Лайм перекатился набок, чтобы положить трубку. В комнату проникал слабый свет, идущий от открытой двери ванной. Он подумал о мертвой девушке и попытался вспомнить ее живую; скомкал сигарету и спрыгнул с кровати. Бев сказала:
— Не знаю, как у того парня, но твои реплики были прямо как повторный показ «Сети для ловли птиц».
— Убили человека.
— Я уловила. — Ее мягкое контральто стало еще глубже из-за ночного времени и сигареты. — Кого-нибудь из тех, кого я знаю? Знала?
— Нет.
— Теперь ты мужествен и молчалив.
— Только молчалив, — сказал он и натянул трусы.
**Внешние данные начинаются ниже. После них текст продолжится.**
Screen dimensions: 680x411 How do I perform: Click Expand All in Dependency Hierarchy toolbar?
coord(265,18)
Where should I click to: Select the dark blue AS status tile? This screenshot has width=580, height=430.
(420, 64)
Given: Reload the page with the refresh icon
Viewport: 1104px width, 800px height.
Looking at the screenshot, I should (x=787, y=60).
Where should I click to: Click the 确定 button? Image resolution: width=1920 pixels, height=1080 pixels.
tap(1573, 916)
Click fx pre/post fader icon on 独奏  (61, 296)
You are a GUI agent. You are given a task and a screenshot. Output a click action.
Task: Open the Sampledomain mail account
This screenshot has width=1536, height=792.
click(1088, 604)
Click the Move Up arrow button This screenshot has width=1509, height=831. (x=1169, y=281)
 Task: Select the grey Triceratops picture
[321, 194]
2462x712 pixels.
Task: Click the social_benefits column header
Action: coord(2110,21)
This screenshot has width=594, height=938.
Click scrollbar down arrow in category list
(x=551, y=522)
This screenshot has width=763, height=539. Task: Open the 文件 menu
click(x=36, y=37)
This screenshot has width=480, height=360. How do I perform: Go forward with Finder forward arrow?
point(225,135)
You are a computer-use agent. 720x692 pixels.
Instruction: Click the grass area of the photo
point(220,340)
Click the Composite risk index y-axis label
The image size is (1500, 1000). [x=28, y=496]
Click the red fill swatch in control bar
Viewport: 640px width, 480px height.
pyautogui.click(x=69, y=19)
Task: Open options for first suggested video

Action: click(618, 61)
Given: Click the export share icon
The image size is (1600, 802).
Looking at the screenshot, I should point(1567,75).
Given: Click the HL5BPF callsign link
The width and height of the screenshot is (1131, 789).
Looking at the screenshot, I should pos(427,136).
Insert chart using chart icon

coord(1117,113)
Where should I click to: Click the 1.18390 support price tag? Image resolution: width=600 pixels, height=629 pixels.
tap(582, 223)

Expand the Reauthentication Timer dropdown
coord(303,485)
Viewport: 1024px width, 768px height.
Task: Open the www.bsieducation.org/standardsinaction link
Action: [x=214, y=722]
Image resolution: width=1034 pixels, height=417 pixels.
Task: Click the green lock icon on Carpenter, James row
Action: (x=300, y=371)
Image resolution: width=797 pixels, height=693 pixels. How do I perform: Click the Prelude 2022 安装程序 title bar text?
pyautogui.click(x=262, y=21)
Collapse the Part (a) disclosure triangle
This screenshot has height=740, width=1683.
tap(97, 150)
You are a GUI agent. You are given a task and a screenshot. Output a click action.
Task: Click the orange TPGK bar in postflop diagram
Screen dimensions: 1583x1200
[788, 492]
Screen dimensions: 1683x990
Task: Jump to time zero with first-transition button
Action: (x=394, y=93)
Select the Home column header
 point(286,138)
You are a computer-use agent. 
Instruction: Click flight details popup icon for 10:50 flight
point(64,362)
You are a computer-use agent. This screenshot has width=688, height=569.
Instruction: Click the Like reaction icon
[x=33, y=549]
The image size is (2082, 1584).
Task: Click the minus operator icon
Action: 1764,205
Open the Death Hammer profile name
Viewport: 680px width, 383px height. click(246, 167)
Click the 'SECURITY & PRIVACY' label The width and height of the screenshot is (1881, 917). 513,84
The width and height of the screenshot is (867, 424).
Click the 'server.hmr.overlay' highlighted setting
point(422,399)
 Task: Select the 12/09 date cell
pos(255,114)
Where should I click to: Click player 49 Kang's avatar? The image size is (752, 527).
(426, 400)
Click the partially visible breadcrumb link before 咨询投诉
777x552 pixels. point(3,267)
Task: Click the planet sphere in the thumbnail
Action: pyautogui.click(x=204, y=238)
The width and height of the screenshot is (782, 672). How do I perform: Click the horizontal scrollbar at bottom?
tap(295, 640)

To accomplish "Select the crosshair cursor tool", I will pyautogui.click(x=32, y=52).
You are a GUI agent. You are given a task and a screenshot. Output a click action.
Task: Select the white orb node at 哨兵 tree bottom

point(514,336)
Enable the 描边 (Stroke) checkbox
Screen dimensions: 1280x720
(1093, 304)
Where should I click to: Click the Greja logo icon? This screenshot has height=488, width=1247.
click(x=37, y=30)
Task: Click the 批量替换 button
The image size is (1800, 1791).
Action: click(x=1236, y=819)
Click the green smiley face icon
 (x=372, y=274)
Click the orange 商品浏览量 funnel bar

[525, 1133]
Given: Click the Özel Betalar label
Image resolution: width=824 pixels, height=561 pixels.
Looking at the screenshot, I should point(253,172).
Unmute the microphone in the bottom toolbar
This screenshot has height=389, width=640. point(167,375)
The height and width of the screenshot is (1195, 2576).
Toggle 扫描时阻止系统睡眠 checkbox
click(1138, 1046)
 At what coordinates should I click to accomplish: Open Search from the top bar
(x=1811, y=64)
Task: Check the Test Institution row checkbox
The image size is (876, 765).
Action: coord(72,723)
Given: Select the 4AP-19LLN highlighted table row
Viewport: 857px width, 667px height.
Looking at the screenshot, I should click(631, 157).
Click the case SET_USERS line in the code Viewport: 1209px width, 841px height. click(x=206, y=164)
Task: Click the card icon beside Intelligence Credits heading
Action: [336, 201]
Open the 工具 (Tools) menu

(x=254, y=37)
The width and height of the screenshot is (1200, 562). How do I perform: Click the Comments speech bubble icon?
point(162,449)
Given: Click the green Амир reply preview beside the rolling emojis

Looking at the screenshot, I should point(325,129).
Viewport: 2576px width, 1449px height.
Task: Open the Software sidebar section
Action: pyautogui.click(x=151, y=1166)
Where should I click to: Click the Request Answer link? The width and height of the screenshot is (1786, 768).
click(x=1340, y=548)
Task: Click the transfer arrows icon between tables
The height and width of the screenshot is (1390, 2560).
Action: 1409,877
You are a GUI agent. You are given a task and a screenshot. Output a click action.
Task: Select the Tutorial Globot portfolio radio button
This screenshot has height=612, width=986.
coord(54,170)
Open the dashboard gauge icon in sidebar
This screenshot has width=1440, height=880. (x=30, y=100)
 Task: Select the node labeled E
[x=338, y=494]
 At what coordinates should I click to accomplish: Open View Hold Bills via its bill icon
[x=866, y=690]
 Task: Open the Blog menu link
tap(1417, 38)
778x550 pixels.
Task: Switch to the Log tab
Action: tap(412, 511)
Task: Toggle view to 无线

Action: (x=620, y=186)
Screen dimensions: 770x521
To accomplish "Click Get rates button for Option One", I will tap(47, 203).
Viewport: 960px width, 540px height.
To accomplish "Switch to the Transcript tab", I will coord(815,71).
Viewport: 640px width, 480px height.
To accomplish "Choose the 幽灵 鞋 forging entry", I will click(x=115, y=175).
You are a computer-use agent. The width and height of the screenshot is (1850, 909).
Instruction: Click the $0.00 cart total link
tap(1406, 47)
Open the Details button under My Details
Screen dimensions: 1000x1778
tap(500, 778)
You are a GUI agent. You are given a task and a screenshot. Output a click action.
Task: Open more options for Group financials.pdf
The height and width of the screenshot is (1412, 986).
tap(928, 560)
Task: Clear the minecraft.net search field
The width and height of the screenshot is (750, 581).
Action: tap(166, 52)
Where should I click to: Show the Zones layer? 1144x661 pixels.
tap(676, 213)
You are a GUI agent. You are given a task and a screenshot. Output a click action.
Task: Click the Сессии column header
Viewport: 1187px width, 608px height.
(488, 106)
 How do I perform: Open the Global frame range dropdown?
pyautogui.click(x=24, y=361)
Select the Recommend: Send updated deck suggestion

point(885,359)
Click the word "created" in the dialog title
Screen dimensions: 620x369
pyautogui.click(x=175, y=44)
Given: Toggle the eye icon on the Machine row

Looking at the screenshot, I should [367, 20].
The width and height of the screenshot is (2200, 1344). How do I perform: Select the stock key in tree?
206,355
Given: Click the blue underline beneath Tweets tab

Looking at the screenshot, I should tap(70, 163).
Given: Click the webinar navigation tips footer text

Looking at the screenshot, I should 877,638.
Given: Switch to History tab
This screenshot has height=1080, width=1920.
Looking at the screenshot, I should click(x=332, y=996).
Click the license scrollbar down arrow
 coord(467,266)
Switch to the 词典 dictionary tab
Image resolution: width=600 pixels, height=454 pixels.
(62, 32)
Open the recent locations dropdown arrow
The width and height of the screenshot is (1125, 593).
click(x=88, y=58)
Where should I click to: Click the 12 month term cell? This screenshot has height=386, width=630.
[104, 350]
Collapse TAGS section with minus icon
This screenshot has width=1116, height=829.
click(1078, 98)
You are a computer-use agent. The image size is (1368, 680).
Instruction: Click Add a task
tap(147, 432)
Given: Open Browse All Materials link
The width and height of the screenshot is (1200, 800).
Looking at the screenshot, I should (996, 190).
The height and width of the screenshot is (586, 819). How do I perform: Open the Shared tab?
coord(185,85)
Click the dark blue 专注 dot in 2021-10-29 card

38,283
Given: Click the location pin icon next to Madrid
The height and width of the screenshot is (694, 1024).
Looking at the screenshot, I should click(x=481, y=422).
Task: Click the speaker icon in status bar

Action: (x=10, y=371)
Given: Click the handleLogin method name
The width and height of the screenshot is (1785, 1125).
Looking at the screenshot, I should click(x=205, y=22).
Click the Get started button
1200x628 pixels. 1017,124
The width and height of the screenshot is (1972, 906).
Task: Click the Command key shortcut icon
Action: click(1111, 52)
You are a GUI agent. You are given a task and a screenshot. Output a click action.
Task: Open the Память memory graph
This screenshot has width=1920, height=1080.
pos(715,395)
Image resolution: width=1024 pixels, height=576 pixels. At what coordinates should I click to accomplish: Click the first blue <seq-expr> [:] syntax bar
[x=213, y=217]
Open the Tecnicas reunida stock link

Затем сел, чтобы надеть носки.
Она опять забралась в постель и набросила на себя простыню и одеяло.
— Забавно. Нет двух мужчин, которые одевались бы в одинаковом порядке. Мой бывший мужик имел обыкновение начинать сверху вниз. Майка, рубашка, галстук, и только затем трусы, брюки, носки и ботинки. А еще я знала одного парня, который отказался от покупки облегающих брюк, потому что он сначала надевал ботинки, и они не пролезали в штанины.
— Неужели это правда? — Он прошел в ванную и ополоснул лицо холодной водой. Почистил зубы ее зубной щеткой и бросил взгляд на дамскую электрическую бритву, но решил, что побреется в офисе. Зеркало отражало мешки под глазами. «Все-таки, я еще не такой Старый, каким выгляжу». Он испытующе посмотрел в зеркало. Перед ним стоял большой, сонный блондин в духе Висконсина Свида, перешедшего перевал и немного потрепанного по такому случаю. Легкий намек на брюшко и неприятная белизна груди и рук. Нужно съездить на пару недель на Виргинские острова.
Он прополоскал рот, вышел из ванной и натянул рубашку. Бев выглядела так, как будто она уже заснула, но тут ее глаза медленно открылись.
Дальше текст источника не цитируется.